A window reflected on the left of the vessel is mirrored upside-down inside the right wall, as if in a concave mirror. Cutting across this reflection is a band of superficial glare, accompanied by smaller smudges of brightness. The radiance casts a glimmer across the water, and catches on the shady plant stems. Four speckles of water on the glass perform optical games that mirror those in the carafe. The upper rim of water is bright with captured light, while the foremost stem drags it into a small peak, bearing witness to surface tension.

How did he achieve such effects? We could say he looked hard. But other artists had looked equally hard. To see simultaneously such effects of multiple reflection and refraction is impossible. David Hockney has reasonably suggested that Caravaggio had recourse to lens- or mirror-based devices (see Nature 412, 860; 2001). Giuseppe della Porta, in the 1589 edition of Natural Magic, described an apparatus that combined a lens and concave mirror to achieve “spectacles for my friends, who admired them with great wonder and astonishment. Even though I gave them the explanations of Philosophy and Perspective they didn't want to believe that these were natural things” (see Nature 417, 794; 2002).

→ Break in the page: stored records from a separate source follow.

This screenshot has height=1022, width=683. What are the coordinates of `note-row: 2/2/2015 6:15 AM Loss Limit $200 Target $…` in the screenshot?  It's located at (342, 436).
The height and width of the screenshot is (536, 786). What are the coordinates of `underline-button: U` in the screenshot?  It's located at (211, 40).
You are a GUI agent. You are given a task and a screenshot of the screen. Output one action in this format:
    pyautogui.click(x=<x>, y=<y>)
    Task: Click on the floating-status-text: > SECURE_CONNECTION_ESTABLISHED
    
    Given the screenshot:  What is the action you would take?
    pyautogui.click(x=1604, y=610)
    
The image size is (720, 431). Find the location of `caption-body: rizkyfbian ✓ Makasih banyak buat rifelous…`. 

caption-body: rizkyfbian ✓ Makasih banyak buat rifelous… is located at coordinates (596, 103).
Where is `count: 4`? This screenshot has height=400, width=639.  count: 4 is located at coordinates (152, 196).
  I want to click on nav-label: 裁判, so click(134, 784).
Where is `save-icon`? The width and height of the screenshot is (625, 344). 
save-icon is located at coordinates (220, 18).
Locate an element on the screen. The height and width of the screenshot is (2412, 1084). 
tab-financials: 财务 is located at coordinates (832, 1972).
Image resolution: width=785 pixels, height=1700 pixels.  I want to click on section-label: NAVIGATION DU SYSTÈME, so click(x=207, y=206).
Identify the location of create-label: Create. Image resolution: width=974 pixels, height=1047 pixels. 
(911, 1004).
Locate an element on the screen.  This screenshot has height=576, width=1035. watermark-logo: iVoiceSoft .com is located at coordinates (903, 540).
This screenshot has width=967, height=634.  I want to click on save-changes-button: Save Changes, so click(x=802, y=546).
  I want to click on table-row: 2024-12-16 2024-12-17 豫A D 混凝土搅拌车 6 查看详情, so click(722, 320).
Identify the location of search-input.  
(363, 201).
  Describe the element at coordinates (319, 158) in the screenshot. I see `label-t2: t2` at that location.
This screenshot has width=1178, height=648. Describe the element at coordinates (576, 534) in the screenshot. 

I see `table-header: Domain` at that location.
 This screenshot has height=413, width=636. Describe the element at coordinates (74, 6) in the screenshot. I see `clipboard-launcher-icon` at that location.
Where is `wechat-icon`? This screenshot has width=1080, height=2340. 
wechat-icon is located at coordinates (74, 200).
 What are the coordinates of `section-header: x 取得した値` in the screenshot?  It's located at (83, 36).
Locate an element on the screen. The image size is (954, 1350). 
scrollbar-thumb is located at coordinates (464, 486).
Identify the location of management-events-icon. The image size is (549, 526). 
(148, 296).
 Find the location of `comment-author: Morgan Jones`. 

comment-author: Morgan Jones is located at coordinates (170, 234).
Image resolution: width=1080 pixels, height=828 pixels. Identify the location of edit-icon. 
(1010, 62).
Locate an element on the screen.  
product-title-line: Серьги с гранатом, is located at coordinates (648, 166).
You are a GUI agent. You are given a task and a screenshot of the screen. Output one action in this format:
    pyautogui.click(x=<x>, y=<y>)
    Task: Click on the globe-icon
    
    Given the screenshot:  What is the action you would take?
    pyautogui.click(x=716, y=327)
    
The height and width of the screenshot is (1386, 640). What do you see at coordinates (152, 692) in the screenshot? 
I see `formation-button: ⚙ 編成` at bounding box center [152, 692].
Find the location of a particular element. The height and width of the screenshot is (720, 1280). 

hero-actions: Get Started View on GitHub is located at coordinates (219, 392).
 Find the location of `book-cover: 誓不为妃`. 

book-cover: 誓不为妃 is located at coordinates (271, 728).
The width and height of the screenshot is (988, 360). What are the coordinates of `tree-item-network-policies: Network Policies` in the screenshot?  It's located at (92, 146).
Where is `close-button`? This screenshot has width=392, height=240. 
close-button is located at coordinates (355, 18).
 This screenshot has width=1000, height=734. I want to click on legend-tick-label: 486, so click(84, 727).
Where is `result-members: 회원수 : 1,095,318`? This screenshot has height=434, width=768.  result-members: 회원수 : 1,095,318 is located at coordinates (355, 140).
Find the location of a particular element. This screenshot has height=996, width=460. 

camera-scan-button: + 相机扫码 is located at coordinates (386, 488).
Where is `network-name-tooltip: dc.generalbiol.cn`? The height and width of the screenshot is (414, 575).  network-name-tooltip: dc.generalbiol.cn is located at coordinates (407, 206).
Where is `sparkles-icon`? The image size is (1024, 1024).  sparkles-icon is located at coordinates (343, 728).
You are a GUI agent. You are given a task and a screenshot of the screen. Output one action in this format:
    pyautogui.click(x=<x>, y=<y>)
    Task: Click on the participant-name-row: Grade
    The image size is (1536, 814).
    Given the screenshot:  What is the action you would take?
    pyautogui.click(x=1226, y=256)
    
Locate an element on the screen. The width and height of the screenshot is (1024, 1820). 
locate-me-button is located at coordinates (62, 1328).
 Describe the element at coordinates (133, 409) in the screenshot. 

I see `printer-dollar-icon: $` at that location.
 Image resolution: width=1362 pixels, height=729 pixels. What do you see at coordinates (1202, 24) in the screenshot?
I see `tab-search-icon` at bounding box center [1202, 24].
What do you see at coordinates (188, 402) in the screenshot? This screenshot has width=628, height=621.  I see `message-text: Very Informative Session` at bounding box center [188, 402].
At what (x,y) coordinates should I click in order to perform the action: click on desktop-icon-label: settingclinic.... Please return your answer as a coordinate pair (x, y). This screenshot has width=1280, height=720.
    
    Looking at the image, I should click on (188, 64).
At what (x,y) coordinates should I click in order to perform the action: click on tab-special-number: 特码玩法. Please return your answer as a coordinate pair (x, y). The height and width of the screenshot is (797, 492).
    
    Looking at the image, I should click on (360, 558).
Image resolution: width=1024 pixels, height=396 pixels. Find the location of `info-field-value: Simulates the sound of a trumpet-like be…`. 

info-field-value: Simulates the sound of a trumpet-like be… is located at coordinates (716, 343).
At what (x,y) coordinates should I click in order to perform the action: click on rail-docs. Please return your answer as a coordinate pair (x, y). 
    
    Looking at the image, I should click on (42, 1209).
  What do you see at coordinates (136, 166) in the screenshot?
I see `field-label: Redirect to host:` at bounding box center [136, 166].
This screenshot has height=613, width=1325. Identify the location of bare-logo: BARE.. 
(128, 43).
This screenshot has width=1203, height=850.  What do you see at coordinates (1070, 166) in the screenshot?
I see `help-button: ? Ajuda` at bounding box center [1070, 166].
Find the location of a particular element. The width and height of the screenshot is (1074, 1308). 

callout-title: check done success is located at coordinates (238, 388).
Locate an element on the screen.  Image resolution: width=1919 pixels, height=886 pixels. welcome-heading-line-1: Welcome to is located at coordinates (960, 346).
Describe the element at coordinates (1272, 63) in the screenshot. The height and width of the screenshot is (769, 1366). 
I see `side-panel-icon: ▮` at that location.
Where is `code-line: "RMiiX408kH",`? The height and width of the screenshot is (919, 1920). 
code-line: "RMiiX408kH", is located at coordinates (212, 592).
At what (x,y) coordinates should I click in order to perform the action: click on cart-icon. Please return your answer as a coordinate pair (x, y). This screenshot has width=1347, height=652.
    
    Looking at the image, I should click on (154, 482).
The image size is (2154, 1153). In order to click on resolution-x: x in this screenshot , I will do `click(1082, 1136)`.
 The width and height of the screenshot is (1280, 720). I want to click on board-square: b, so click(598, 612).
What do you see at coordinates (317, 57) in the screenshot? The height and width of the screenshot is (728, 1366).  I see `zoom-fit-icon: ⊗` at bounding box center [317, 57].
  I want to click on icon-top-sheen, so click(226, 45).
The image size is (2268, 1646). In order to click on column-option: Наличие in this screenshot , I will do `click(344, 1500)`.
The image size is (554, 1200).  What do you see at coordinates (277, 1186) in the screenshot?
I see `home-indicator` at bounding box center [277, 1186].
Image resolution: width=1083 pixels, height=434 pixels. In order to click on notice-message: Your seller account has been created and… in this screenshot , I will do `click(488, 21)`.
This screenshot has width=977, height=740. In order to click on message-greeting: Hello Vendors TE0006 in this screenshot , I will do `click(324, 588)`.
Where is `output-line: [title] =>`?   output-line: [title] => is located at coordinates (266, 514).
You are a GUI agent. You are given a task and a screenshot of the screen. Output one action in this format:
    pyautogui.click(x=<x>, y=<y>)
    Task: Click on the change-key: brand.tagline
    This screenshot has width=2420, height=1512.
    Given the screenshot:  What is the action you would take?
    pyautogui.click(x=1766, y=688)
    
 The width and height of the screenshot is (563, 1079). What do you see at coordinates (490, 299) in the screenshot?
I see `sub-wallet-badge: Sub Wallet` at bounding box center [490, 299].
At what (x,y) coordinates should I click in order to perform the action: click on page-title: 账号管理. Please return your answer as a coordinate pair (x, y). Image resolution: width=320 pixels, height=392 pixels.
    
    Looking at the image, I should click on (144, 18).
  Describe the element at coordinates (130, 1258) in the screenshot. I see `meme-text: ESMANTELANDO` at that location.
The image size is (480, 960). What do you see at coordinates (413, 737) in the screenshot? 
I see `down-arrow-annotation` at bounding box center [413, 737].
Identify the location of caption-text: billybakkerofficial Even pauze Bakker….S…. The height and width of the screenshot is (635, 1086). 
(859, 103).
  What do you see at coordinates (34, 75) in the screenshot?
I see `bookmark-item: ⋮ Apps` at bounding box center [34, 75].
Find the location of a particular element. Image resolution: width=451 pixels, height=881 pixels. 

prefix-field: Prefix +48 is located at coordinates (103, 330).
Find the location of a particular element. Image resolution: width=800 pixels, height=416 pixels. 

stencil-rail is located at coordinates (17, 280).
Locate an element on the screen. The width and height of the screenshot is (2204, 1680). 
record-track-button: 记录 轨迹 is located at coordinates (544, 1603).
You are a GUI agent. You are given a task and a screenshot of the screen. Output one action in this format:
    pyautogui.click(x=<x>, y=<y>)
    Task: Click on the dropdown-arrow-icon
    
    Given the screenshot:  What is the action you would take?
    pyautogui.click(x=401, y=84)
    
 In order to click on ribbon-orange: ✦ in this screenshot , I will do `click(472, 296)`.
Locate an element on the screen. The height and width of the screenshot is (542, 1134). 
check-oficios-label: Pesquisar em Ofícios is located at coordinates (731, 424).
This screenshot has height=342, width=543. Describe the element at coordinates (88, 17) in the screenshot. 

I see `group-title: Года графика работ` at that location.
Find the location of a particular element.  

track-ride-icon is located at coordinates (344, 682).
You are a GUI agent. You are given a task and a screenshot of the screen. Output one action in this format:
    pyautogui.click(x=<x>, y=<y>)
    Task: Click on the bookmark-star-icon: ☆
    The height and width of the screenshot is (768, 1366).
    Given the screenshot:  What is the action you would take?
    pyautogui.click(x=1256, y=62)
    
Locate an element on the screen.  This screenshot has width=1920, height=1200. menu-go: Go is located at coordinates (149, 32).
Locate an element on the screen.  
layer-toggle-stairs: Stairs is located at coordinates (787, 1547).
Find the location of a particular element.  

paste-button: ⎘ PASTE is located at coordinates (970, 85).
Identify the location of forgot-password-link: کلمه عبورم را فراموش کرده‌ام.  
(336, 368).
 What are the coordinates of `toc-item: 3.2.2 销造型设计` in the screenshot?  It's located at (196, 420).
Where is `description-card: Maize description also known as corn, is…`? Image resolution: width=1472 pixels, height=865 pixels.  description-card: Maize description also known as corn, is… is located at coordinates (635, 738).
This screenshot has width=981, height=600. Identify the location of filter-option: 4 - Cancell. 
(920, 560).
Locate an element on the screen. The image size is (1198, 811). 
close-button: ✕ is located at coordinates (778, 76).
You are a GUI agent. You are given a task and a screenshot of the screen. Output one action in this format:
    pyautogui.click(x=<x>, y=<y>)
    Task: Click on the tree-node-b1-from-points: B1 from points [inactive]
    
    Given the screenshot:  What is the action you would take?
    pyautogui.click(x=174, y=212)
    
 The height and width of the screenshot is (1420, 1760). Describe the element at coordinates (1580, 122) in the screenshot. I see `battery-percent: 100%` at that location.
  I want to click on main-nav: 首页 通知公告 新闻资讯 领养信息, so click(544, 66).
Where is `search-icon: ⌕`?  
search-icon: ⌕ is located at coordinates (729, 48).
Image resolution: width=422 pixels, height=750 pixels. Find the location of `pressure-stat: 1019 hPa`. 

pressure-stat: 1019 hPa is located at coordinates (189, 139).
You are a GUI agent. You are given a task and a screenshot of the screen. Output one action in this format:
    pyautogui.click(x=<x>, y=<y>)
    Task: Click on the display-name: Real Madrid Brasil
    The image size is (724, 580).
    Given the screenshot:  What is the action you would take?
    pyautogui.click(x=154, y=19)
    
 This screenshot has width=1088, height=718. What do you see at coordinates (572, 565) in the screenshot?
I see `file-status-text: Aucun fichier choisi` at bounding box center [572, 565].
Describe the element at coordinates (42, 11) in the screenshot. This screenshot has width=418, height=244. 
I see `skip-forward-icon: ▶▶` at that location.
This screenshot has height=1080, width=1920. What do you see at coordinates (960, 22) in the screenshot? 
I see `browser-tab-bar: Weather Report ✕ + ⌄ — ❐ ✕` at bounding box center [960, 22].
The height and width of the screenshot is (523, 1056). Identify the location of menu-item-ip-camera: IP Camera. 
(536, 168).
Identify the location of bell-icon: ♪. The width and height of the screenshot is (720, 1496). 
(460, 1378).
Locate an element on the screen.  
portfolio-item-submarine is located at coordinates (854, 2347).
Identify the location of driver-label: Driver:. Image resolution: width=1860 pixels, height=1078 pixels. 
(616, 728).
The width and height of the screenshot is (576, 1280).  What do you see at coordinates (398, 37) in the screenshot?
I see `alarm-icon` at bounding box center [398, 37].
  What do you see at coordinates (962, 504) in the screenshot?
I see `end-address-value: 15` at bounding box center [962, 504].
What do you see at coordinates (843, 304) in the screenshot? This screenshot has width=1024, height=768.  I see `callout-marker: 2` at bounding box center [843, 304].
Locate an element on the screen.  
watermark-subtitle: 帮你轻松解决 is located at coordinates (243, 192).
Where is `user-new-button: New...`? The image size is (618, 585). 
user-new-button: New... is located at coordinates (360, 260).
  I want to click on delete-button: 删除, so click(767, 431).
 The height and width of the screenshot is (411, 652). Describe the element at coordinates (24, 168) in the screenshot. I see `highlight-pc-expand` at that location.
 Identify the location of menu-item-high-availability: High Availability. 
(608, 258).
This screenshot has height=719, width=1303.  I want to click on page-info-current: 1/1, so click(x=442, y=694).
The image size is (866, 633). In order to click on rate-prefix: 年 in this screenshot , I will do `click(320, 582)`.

A physical reconstruction of the optical set-up, commissioned by the owner and carried out by myself and my colleagues, showed that the carafe was mounted more or less at a level with the centre of the window to the left. In addition, a surprisingly high source of light — probably from an aperture cut in the ceiling or high in the wall — accounts for the flare on the right wall of the vessel. Because the placing of the carafes in the paintings with the youths is inconsistent with this set-up, we can be sure that the carafe became a cut-and-paste motif, replicated to satisfy patrons' demands for something comparable to the lost painting.

We can understand why members of the del Monte circle were so excited by the new naturalism. They were promoting sciences that depended on new modes of observation, as advocated in Tommaso Campanella's Philosophy Explicated According to the Senses (1591). The cardinal, who was to become a staunch supporter of Galileo, was an enthusiastic practitioner of alchemy (in its most experimental mode), and actively supported Ferdinando de' Medici's efforts to establish a glass-making industry in Tuscany. Caravaggio, for his part, was closely associated with a leading figure in the mirror business in Rome.

In this conjoined context of observational science and 'natural magic', Caravaggio's optical naturalism was bound to flourish, establishing a symbiotic relationship with the ideas of those who were forging new ways in instrumental seeing, without his being overly concerned with their mathematical basis.

The Lutenist can be seen at the Stille Welt: Italienische Stilleben aus drei Jahrhunderten in the Kunsthalle de Hypo-Kultyurstiftung exhibition in Munich from 6 December 2002 to 23 February 2003.